Saved entries
▶

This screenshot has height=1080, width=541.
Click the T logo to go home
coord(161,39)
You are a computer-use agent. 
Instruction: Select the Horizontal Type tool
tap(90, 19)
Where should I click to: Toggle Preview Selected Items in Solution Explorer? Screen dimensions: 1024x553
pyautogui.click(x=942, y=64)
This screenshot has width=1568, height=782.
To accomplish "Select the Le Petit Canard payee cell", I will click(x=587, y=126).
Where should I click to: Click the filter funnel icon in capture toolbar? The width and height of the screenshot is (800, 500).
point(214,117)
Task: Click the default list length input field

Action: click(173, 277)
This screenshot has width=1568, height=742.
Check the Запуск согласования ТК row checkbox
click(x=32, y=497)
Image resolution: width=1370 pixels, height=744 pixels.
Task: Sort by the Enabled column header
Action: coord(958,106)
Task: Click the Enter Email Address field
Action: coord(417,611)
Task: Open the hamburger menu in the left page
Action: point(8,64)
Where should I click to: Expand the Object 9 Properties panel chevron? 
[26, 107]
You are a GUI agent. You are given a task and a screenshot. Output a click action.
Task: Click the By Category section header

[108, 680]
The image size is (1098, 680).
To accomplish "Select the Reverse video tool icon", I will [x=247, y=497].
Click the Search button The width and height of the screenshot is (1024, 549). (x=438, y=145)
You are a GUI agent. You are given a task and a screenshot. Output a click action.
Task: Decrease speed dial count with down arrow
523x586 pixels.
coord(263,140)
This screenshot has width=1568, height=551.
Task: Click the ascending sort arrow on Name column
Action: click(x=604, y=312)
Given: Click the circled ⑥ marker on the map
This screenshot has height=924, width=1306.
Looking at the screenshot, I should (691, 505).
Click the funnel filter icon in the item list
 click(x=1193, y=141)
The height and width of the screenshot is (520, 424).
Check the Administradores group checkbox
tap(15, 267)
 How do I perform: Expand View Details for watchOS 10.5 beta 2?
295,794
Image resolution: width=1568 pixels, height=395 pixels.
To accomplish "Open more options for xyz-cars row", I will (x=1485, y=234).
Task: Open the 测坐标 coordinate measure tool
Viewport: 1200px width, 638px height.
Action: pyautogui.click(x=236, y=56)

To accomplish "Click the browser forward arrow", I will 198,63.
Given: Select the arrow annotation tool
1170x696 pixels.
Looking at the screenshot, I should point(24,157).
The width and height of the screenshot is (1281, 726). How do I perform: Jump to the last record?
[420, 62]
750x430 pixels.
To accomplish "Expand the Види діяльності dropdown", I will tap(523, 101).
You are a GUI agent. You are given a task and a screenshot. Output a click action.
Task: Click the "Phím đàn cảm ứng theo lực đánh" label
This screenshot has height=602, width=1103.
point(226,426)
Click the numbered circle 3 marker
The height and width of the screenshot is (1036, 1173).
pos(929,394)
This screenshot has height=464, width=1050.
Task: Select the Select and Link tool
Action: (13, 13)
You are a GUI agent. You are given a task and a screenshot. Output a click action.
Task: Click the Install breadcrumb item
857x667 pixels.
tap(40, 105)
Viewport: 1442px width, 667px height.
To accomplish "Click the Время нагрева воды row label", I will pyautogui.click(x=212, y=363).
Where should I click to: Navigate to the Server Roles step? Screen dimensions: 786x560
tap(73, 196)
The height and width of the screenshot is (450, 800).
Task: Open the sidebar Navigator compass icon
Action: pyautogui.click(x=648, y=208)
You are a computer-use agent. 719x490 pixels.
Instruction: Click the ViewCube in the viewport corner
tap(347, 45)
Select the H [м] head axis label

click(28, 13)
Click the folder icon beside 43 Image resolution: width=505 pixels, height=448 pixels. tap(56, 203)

◀

**Goal of the exercise:**
Copy out, in full, each line above that has the word "marker" in it.

**Result of the exercise:**
Given: Click the circled ⑥ marker on the map
Click the numbered circle 3 marker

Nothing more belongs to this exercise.